The law of the LORD is perfect, reviving the soul; the testimony of the Lord is sure, making wise the simple.
Psalm 19:7 ESV
In his commentary on 1 & 2 Samuel, Bill Arnold relates what happened to French philosopher Emile Cailliet. During World War 1, as a 20-year old youth, he was confronted with the horrors of war. He asked:
What use, the ill-kept ancient type of sophistry in the philosophic banter of the seminar, when your buddy – at the time speaking to you of his mother – dies standing in front of you, a bullet in his chest? Was there a meaning to it all? A [person] can endure anything if only it appears meaningful. But what of the caprices of Fate, what of random killing, of senseless ordeal? Deep in the mud during long winter nights when silent knives became arms of predilection on both sides, I wondered. By then, my thinking had no longer anything to do with philosophy taken for the sake of a qualifying exam… I too felt, not with my reason but with my whole being, that I was naked and – war or no war – destined to perish miserably when the hour came.
He descended into a state of utter pessimism:
The moment came when I was overwhelmed by the inadequacy of my views. What could be done about it? I did not know. Who was I, anyway? Nay, what was I? These fundamental questions of human existence remained unanswered.

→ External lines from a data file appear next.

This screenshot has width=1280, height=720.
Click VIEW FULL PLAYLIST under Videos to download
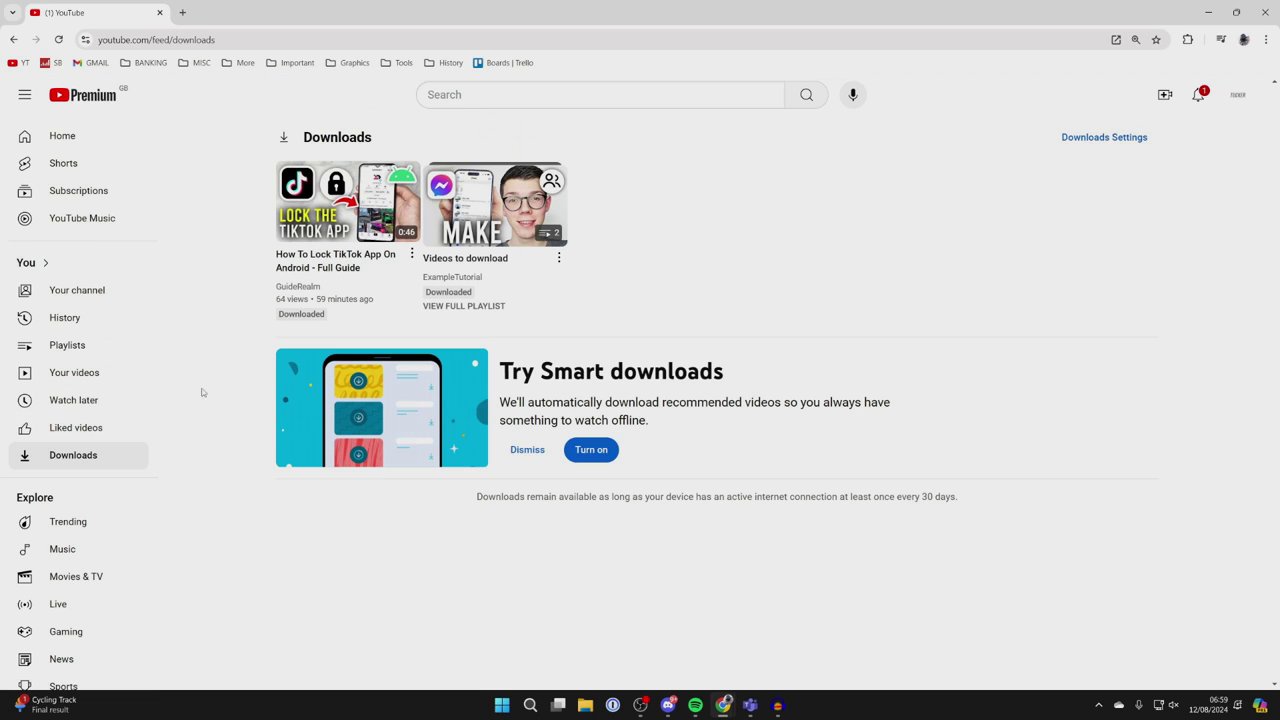click(x=463, y=306)
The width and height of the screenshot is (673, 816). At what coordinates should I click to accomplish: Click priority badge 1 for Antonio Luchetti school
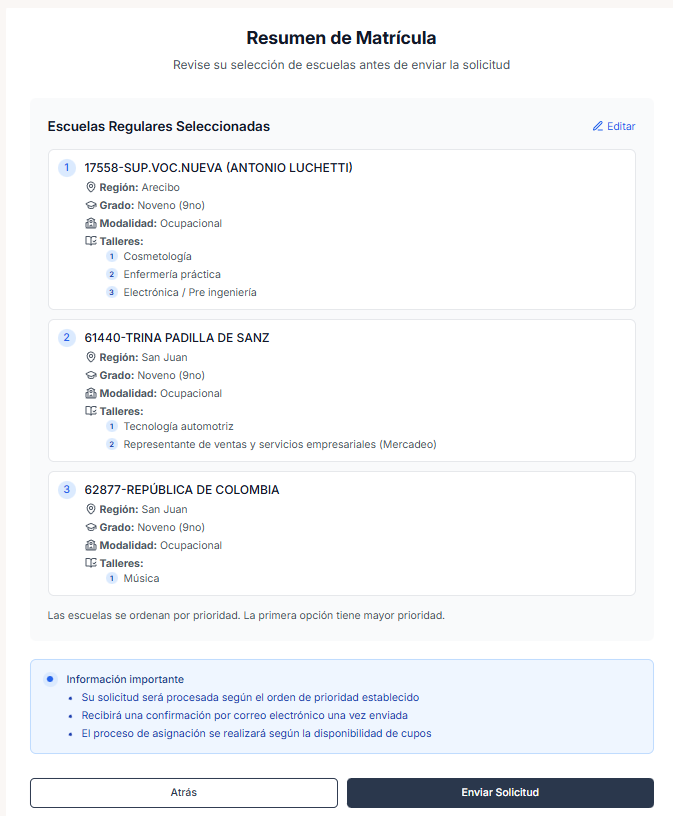click(x=67, y=167)
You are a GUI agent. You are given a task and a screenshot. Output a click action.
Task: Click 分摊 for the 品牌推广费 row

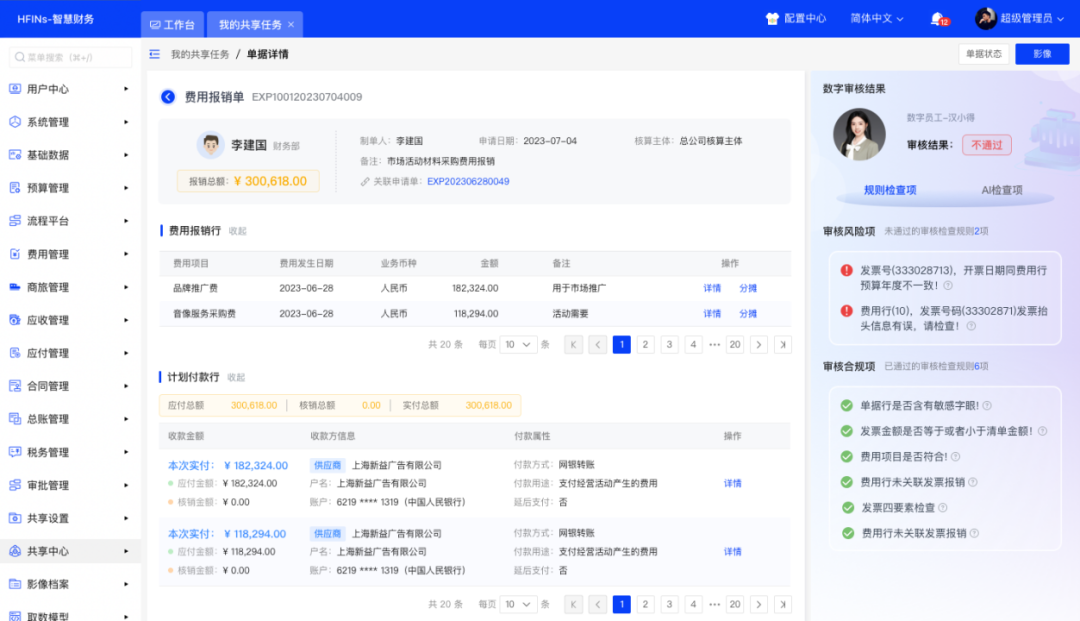tap(748, 288)
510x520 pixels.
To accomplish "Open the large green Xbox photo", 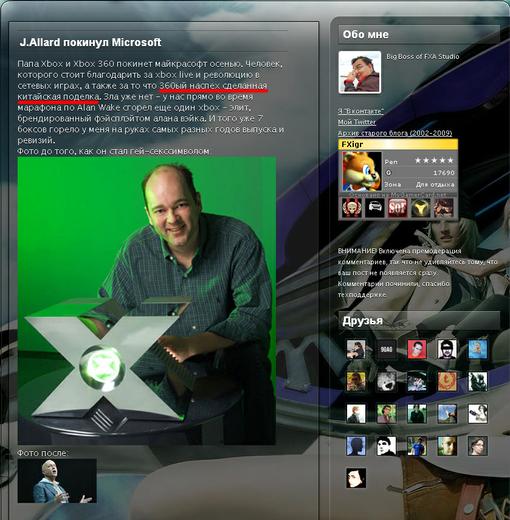I will (147, 301).

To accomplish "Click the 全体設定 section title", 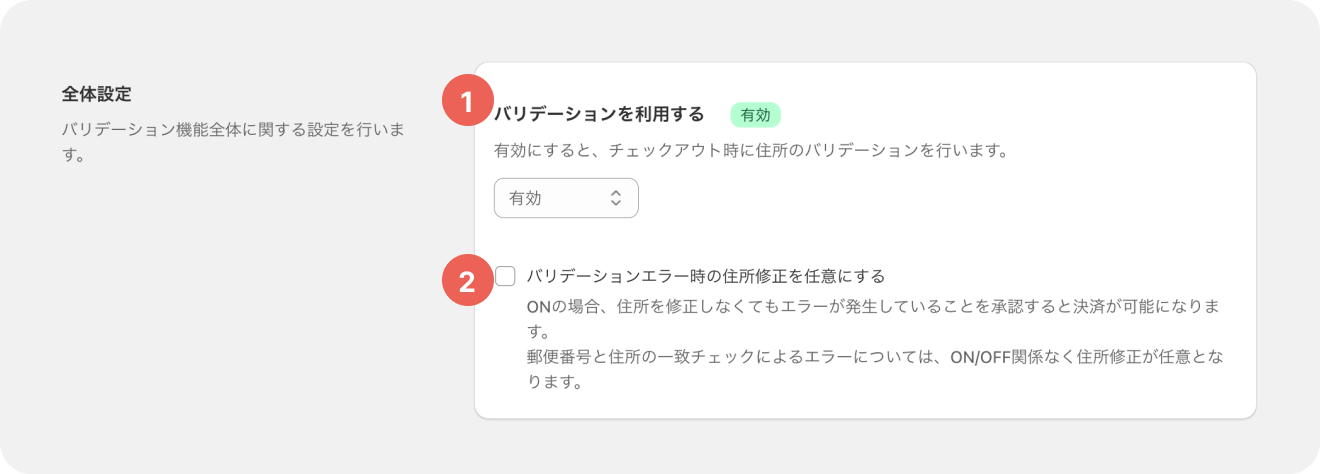I will click(97, 94).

Then Cailliet was shot, but was saved by an American field ambulance crew. After his recovery and discharge he resumed his graduate studies. He reflected:
During long watches in the foxholes I had in a strange way been longing – I must say it, however queer it may sound – for a book that would understand me. But I knew of no such book. Now I would in secret prepare one for my own private use. And so, as I went on reading for my courses I would file passages that would speak to my condition, then carefully copy them in a leather-bound pocket book I would always carry with me. The quotations, which I numbered in red ink for easier reference, would lead me as it were from fear and anquish, through a variety of intervening stages, to supreme utterances of release and jubilation.
Eventually he put the finishing touches to “the book that would understand me”. He sat down under a tree on a beautiful sunny day and, as he read his precious anthology, found himself becoming increasingly disappointed. As Arnold comments:
Instead of speaking to his condition as he expected, the passages only reminded him of their context, of the circumstances of his labor over their selection. Then, Calliet says, he knew that the whole undertaking would not work, simply because it was of his own making.
That same day, in quite an extraordinary manner, his wife came into the possession of a Bible. Prior to this Emile had been adamant that religion would be taboo in their home and he had never even seen a Bible by the age of 23. But on that day he was eager to read the Bible and recalls:
I literally grabbed the book and rushed to my study with it. I opened it and ‘chanced’ upon the Beatitudes! I read, and read, and read – now aloud with an indescribable warmth surging within…. I could not find words to express my awe and wonder. And suddenly the realization dawned upon me. This was the Book that would understand me! I needed it so much, yet, unaware, I had attempted to write my own – in vain. I continued to read deeply into the night, mostly from the gospels. And lo and behold, as I looked through them, the One of whom I spoke, the One who spoke and acted in them, became alive in me.
The Bible – the book that understands me!
Bill T. Arnold, 1 & 2 Samuel: The NIV Application Commentary (Grand Rapids, MI: Zondervan, 2003), 87-89.